Forget Theresa May claiming “nothing has changed” in 2017 as her campaign collapsed around her. This extraordinary blunder is up there with Gordon Brown’s 2010 hot mic moment, when the then prime minister called Rochdale voter Gillian Duffy a “bigoted woman” behind her back, not realising he was still being recorded by Sky News.
The trouble for Sunak is that his hasty departure from the Normandy beaches, where thousands sacrificed their lives for our freedoms on June 6, 1944, doesn’t just look disrespectful; it looks politically incompetent. Even his apology seemed flimsy: “On reflection, it was a mistake not to stay in France longer.” A phrase involving Sherlock Holmes springs to mind.
What on earth were he and his advisers thinking? It wasn’t even a complicated call. The question was a simple one: should I remain at the 80th anniversary of a remarkable feat of bravery that laid the foundations for the Allied victory against Nazism? Or should I return to the UK early, apparently merely to conduct a pre-recorded TV interview?
It wasn’t just a problem that our last remaining veterans, some over 100 years old, had managed to go the distance; even German chancellor Olaf Sholz recognised the importance of attending the later international ceremony at Omaha Beach. Ukrainian president Volodymyr Zelensky was also there, for pity’s sake, and I think we can all agree he has some pressing matters to deal with at home.
Moreover, this was the last major commemoration those D-Day heroes are likely to be able to attend, which gave it an added poignancy that appears to have been lost on Downing Street. Unfortunately, for the “Ready for Rishi” brigade, this will go down as one of the biggest PR disasters in British political history. They want 18 year olds to do national service – but didn’t ensure that the Prime Minister stuck around until the end of the day. It’s mind-blowingly feckless.
Yet sadly, it is simply another example of something we’ve grown used to: a governing class that is incapable of getting the basics right. As the Prime Minister was performing his mea culpa on X – of all places – the Government had David Johnston, the children’s minister, out on the airwaves trying to sell the Tories’ pledge to allow households earning £120,000 a year to keep all their child benefit.
A simple manifesto promise to land, you would have thought. But when asked how much the child allowance is, Johnston was unable to answer. “Er… That, I’m afraid, I don’t know. It’s actually not a Department for Education policy,” he told Nick Ferrari on LBC. “I should have found out before I came on here,” he conceded. But this really isn’t rocket science.
And don’t for one minute think it will get any better should Labour take power, as the pollsters are increasingly predicting.
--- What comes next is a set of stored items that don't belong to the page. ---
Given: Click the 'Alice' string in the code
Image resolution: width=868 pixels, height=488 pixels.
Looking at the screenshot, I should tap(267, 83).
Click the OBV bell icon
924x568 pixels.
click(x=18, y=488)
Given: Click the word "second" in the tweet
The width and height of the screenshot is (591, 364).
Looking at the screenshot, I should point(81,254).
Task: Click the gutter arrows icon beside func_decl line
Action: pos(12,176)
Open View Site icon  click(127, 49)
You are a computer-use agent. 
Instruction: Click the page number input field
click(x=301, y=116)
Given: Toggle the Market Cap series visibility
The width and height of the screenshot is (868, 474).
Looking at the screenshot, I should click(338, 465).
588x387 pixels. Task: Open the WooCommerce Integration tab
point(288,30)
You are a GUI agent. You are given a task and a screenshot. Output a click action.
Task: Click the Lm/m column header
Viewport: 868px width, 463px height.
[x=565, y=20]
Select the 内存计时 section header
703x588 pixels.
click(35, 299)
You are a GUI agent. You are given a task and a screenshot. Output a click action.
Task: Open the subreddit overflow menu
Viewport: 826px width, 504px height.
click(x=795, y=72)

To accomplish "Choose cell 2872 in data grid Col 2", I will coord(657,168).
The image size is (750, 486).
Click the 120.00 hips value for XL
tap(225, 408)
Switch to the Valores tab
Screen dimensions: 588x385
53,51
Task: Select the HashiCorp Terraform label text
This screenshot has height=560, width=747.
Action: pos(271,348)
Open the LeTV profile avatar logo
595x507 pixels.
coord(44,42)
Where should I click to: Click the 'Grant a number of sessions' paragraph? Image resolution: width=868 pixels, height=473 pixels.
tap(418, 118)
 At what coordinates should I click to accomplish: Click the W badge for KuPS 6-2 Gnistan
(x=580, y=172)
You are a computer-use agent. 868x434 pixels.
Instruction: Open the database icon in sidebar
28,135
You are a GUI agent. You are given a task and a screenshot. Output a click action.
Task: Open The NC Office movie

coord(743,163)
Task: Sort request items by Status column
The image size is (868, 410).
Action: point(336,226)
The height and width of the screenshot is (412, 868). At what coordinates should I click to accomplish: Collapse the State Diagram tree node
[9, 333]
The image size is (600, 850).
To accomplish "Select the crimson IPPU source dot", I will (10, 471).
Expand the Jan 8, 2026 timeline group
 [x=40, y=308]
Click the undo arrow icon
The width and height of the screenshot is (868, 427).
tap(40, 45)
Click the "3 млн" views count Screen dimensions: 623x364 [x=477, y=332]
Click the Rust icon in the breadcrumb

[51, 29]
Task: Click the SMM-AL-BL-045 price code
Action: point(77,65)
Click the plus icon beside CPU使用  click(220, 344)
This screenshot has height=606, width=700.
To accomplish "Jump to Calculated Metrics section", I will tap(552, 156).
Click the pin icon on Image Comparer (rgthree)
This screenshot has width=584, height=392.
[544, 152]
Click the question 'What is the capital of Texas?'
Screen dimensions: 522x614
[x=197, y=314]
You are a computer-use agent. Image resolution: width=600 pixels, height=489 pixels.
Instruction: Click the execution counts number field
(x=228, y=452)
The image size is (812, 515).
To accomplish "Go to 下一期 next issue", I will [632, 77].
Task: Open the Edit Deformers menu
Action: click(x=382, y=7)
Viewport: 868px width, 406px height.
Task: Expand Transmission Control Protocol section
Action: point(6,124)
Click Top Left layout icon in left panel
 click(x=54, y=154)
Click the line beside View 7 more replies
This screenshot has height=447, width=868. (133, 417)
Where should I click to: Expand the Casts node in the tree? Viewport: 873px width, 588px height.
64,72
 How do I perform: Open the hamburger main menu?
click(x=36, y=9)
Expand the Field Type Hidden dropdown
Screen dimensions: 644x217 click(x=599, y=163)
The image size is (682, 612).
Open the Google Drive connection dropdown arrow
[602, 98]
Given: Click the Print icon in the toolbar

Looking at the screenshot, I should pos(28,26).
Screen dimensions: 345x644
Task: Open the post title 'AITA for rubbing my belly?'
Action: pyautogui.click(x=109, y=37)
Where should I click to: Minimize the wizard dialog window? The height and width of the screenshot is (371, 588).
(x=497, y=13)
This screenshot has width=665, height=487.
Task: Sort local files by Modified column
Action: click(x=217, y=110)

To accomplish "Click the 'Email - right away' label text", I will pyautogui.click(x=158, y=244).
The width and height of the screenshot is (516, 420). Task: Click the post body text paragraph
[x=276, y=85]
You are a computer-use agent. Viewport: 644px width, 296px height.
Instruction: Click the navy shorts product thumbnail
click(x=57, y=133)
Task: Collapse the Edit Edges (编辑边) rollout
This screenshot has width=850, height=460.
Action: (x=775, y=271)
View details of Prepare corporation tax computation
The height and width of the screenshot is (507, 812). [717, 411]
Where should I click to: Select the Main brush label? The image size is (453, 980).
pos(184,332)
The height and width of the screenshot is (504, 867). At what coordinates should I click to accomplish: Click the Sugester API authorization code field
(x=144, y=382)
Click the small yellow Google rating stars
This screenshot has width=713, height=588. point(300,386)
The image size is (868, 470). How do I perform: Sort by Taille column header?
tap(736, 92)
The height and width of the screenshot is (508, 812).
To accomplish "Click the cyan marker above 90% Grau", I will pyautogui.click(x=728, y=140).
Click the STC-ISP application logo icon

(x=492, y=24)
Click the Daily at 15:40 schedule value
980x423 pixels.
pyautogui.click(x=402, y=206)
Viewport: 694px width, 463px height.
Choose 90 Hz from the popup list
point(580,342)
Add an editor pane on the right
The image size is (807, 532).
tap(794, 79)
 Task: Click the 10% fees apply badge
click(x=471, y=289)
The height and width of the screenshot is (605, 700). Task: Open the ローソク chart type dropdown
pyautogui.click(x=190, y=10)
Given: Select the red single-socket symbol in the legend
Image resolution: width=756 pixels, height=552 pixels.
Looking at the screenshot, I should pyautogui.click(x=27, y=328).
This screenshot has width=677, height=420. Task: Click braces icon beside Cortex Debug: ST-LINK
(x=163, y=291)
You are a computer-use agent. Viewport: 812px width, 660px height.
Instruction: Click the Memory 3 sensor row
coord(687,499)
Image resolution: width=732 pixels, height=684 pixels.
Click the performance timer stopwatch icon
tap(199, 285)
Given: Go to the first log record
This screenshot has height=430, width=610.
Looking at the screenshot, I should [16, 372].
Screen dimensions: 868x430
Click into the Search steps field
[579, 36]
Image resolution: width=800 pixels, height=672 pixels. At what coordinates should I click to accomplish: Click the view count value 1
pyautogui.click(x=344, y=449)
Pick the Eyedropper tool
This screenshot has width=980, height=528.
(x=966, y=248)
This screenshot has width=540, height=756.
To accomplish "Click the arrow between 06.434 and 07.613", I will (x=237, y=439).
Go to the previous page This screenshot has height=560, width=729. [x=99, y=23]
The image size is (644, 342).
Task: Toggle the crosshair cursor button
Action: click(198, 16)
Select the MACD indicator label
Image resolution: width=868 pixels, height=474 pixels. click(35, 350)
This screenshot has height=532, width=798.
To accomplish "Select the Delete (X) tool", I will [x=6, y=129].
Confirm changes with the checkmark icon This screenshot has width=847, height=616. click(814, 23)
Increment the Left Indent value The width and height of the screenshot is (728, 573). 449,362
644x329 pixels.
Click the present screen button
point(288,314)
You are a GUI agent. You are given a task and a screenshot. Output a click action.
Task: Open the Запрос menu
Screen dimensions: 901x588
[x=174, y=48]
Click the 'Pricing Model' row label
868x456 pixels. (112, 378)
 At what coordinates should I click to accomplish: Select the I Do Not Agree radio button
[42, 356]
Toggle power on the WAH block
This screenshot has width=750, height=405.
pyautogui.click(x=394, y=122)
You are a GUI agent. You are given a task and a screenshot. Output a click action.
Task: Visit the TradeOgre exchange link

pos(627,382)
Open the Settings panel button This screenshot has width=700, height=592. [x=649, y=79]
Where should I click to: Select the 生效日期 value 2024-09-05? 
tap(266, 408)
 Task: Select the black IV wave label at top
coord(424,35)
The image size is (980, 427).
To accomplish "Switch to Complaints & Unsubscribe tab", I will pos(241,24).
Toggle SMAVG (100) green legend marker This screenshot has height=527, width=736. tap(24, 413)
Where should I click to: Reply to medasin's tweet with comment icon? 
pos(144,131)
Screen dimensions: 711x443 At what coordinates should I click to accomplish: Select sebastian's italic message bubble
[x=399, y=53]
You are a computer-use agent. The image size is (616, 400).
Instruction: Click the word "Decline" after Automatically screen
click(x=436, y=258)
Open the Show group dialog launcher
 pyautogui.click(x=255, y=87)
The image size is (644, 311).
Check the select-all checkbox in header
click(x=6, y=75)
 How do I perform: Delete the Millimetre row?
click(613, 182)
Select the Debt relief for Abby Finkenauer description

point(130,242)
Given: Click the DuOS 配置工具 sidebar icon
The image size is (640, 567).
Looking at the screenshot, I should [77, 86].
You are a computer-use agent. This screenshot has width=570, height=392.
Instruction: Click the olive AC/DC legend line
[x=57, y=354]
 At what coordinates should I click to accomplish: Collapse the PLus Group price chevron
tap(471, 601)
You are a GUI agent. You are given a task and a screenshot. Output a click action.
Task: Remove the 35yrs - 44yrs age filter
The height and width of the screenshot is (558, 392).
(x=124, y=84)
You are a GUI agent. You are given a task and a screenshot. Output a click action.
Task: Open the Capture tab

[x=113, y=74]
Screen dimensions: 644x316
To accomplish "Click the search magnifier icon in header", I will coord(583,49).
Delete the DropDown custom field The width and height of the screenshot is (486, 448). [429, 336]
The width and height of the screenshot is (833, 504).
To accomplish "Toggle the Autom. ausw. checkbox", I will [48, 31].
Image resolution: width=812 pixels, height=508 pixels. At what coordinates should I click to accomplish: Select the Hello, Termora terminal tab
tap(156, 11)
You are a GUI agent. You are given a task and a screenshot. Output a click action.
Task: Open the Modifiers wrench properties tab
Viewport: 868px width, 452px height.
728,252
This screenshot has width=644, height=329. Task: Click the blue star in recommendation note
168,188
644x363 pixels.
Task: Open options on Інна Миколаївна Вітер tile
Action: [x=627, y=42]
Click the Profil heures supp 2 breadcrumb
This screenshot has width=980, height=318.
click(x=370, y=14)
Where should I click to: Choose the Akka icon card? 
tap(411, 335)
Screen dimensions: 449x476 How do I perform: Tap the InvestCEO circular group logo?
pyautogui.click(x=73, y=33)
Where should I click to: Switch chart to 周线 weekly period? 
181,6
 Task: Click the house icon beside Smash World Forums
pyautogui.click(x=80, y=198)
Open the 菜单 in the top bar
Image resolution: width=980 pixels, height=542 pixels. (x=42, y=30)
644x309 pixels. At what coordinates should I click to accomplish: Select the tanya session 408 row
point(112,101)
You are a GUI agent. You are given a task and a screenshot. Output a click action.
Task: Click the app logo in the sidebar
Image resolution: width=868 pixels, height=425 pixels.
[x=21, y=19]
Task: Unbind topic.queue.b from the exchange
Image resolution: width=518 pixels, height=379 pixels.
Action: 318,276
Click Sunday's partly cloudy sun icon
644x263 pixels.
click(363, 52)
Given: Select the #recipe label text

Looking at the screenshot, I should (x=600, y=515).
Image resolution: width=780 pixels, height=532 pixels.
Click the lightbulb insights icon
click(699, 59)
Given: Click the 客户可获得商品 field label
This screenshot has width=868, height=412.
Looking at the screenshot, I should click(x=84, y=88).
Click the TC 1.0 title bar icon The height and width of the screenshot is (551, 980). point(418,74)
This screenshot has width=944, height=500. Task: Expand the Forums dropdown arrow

On my Sunday morning GB News politics show, I have asked four different shadow ministers – Wes Streeting, Bridget Phillipson, Liz Kendall and Yvette Cooper – how they will cope with the predicted exodus of private school pupils into the state sector as a result of Labour slapping VAT on school fees. Will they build temporary classrooms in our already overcrowded state schools? None of them has been able to answer this most straightforward of questions.
Money Saving Expert’s Martin Lewis hit the nail on the head on Good Morning Britain this week when he asked Labour’s Jonathan Ashworth how the party would deal with the “black hole” in Britain’s finances. When he couldn’t elicit an answer, Lewis commented: “You can increase debt, which you’ve said you won’t do; you can print money, which would be inflationary; you put up taxes, which you’ve said you won’t do; or, you could cut spending, which you’ve said you won’t do, which means if you can’t do any of those, we’re living in fairy-tale land.”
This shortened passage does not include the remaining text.